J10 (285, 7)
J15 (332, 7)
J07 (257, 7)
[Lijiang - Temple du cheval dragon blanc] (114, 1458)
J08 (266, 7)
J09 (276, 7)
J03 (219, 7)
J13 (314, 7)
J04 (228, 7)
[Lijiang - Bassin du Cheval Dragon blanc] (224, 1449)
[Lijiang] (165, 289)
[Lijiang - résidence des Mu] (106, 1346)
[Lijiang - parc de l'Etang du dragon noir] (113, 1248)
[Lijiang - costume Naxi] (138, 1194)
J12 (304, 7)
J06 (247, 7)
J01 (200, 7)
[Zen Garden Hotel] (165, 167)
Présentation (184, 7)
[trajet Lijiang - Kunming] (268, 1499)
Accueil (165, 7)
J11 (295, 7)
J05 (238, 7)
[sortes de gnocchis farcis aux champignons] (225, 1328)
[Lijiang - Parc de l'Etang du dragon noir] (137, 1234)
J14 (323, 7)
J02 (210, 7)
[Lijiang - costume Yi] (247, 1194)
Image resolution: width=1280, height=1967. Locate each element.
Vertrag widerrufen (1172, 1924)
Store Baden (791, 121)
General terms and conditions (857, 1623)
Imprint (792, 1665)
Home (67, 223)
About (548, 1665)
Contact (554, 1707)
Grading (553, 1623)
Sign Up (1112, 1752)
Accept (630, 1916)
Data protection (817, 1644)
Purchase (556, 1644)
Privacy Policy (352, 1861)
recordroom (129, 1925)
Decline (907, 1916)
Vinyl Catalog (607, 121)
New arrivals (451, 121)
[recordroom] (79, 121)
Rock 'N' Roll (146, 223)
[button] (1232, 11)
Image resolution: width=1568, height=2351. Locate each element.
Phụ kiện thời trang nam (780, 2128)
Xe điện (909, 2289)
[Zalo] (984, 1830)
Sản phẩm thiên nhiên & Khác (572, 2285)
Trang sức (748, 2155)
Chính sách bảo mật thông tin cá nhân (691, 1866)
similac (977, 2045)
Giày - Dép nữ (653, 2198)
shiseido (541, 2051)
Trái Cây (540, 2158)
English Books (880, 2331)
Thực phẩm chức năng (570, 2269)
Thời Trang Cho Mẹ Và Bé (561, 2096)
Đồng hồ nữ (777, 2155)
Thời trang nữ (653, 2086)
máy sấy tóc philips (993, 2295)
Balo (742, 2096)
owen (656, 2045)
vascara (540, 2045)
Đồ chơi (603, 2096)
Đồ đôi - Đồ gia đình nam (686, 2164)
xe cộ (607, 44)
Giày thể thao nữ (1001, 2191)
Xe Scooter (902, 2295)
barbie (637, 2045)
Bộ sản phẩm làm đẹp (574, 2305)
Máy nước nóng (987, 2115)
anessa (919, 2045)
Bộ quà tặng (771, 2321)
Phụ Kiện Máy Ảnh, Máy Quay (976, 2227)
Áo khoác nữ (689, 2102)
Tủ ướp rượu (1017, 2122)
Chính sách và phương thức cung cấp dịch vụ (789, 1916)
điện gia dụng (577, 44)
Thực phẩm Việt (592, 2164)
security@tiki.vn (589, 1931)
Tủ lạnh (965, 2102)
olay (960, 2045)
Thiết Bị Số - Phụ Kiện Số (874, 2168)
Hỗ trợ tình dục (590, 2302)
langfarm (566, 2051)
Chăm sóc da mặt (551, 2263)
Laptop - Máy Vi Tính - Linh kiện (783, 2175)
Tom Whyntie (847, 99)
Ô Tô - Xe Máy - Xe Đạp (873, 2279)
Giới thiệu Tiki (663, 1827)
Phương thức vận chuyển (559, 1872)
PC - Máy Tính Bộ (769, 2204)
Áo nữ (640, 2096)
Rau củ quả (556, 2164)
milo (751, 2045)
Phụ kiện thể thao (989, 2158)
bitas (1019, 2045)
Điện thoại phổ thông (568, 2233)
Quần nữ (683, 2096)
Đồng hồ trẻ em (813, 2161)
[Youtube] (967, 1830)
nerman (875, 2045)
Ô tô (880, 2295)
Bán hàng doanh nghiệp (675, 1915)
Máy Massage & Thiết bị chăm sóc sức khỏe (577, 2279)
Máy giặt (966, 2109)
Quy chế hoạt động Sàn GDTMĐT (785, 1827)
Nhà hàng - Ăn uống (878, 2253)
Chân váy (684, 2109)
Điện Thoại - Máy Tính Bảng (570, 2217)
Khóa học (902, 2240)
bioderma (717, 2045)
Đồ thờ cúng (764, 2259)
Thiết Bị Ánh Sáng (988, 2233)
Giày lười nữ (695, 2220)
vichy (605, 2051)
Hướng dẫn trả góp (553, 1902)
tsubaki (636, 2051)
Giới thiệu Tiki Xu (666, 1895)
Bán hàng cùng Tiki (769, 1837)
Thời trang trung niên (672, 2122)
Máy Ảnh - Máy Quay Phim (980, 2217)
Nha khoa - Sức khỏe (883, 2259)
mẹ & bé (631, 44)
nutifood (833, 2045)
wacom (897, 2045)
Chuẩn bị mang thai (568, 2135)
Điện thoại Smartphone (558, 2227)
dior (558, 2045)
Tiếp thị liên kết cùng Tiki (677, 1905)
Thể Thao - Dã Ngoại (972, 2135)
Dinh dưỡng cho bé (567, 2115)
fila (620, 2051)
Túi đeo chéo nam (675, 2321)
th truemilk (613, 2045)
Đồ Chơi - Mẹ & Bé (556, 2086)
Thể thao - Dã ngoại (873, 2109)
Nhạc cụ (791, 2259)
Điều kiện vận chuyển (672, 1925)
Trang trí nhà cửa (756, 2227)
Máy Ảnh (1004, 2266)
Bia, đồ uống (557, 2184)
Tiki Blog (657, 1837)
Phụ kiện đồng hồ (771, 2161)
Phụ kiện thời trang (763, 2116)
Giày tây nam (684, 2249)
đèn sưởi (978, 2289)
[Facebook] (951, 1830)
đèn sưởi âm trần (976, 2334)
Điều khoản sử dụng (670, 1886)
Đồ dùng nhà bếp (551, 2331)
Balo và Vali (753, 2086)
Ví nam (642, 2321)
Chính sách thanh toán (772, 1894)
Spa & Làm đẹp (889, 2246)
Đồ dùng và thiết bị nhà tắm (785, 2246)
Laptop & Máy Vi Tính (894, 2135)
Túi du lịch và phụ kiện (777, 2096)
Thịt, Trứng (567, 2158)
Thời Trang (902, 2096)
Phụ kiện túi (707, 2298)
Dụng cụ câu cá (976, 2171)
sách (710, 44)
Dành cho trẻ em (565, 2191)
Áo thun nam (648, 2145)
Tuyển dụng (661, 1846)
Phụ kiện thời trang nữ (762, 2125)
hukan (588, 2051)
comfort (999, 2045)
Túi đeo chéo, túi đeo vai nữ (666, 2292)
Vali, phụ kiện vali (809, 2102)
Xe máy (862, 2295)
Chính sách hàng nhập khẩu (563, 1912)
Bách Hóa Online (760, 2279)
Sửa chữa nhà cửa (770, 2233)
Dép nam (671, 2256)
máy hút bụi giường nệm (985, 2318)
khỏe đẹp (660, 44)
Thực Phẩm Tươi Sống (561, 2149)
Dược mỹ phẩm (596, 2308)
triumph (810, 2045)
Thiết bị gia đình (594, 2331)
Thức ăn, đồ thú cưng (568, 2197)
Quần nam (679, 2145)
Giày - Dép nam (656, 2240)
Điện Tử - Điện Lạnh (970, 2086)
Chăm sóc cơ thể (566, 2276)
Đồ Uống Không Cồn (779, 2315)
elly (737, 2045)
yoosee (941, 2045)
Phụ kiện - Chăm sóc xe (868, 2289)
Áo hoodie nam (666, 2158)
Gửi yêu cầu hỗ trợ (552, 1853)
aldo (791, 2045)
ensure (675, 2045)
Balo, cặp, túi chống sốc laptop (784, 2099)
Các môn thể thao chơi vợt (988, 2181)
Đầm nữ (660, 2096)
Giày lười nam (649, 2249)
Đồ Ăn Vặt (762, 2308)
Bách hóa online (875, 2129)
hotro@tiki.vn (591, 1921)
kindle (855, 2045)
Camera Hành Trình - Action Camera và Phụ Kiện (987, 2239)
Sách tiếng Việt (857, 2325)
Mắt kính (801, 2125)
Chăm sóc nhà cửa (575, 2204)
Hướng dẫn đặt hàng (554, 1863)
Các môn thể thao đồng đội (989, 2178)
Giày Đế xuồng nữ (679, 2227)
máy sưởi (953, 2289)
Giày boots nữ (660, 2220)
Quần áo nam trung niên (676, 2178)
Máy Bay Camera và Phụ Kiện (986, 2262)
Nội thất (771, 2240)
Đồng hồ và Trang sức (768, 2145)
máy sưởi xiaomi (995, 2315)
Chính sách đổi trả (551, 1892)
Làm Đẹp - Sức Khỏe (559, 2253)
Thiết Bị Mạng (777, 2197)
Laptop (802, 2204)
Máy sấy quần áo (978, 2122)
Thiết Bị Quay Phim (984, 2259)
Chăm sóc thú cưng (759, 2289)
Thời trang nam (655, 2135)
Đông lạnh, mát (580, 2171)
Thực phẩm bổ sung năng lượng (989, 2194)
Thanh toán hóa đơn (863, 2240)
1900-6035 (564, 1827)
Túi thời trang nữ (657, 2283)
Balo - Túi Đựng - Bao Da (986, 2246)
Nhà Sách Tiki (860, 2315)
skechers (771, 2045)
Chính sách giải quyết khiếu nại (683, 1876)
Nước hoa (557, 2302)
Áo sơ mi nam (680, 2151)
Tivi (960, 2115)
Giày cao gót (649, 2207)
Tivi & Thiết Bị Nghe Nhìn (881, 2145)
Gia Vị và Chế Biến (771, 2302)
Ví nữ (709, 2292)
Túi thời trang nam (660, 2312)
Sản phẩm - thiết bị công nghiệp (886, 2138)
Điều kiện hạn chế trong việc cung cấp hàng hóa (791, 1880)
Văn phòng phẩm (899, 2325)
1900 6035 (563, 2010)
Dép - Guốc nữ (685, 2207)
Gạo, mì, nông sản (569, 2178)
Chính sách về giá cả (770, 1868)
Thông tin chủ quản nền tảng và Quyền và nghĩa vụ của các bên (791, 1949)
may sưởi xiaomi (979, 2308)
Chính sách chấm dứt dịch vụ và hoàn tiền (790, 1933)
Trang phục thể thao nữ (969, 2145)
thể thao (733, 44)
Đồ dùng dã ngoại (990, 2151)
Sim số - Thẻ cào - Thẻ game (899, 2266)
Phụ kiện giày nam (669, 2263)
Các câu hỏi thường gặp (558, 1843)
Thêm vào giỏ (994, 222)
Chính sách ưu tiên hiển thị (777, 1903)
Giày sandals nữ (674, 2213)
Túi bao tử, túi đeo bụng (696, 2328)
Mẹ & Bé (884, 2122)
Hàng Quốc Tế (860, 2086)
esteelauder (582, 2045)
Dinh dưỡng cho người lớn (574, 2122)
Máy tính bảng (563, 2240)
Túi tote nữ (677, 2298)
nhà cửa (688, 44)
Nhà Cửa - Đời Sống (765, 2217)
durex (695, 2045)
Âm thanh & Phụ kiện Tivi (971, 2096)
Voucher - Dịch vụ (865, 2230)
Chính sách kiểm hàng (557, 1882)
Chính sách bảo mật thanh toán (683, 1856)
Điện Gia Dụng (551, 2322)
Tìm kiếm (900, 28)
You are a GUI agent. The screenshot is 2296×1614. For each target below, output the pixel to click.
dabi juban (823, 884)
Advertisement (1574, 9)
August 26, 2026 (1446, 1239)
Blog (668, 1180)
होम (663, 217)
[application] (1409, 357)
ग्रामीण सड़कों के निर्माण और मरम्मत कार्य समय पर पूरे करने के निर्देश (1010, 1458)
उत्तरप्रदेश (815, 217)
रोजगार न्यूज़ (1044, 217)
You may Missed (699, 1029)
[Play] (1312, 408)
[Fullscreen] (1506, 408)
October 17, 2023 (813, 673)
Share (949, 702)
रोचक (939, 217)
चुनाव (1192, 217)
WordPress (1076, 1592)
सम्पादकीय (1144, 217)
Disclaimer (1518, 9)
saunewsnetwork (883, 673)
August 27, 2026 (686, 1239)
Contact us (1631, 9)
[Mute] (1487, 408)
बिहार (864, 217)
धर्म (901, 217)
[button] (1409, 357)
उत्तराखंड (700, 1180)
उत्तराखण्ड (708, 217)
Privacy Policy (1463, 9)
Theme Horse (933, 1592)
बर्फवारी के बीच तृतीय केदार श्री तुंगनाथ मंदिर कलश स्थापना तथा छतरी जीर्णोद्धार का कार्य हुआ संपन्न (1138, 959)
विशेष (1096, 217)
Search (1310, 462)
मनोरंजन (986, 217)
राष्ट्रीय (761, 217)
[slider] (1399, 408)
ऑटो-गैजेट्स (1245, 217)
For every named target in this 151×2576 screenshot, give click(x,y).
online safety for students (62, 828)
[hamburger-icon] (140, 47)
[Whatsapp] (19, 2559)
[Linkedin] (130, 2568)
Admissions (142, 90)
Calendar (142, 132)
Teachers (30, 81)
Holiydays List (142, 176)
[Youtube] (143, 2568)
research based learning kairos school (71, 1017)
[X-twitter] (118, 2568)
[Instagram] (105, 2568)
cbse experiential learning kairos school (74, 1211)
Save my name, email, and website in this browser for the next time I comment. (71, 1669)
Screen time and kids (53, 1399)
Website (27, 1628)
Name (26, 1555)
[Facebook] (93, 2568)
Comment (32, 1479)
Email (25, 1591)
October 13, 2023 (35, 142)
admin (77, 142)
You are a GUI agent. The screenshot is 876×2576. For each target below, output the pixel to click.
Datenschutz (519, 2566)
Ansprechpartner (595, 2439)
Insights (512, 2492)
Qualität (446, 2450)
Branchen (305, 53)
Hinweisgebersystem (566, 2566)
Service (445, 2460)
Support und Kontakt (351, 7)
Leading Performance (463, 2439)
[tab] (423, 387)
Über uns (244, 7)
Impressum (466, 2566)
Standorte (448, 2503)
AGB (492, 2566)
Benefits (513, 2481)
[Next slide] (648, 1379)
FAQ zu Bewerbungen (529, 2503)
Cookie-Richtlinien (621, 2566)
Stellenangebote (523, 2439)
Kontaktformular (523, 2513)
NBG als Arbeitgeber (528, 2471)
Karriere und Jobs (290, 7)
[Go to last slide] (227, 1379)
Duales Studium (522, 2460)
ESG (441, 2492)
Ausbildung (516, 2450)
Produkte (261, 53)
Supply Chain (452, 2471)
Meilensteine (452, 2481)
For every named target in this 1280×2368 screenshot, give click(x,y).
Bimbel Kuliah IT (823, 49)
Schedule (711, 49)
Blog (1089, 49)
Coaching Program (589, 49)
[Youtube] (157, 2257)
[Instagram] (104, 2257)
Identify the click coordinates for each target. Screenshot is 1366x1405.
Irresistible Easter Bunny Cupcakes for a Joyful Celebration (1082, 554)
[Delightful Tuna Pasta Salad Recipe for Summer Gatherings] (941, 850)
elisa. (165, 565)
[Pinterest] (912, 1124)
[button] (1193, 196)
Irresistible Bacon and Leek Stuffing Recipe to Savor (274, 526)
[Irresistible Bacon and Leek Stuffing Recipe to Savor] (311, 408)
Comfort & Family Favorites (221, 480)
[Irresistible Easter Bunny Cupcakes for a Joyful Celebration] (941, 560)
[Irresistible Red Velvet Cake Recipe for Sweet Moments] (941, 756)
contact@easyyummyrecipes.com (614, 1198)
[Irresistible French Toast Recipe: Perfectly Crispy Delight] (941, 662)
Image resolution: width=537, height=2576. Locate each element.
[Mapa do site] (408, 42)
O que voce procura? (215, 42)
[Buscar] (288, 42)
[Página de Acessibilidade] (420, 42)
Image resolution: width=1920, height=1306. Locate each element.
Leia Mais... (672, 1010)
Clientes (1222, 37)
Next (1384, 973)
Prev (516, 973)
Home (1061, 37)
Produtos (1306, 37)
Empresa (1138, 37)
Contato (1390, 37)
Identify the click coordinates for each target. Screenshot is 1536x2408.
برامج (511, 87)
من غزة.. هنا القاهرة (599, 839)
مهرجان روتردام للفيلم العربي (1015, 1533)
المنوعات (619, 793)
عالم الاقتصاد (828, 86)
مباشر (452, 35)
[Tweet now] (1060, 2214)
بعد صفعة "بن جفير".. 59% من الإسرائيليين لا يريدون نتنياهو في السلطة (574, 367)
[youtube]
━━━
_WORK ITEM_
Only one stretch of the entries above is wanted: the lines from the one containing "Chăm sóc cơ thể (566, 2276)" through the one containing "Làm Đẹp - Sức Khỏe (559, 2253)". Please reproduce it exactly.

_WRITTEN REPLY_
Chăm sóc cơ thể (566, 2276)
Đồ Uống Không Cồn (779, 2315)
elly (737, 2045)
yoosee (941, 2045)
Phụ kiện - Chăm sóc xe (868, 2289)
Áo hoodie nam (666, 2158)
Gửi yêu cầu hỗ trợ (552, 1853)
aldo (791, 2045)
ensure (675, 2045)
Balo, cặp, túi chống sốc laptop (784, 2099)
Các môn thể thao chơi vợt (988, 2181)
Đầm nữ (660, 2096)
Giày lười nam (649, 2249)
Đồ Ăn Vặt (762, 2308)
Bách hóa online (875, 2129)
hotro@tiki.vn (591, 1921)
kindle (855, 2045)
Camera Hành Trình - Action Camera và Phụ Kiện (987, 2239)
Sách tiếng Việt (857, 2325)
Mắt kính (801, 2125)
Chăm sóc nhà cửa (575, 2204)
Hướng dẫn đặt hàng (554, 1863)
Các môn thể thao đồng đội (989, 2178)
Giày Đế xuồng nữ (679, 2227)
máy sưởi (953, 2289)
Giày boots nữ (660, 2220)
Quần áo nam trung niên (676, 2178)
Máy Bay Camera và Phụ Kiện (986, 2262)
Nội thất (771, 2240)
Đồng hồ và Trang sức (768, 2145)
máy sưởi xiaomi (995, 2315)
Chính sách đổi trả (551, 1892)
Làm Đẹp - Sức Khỏe (559, 2253)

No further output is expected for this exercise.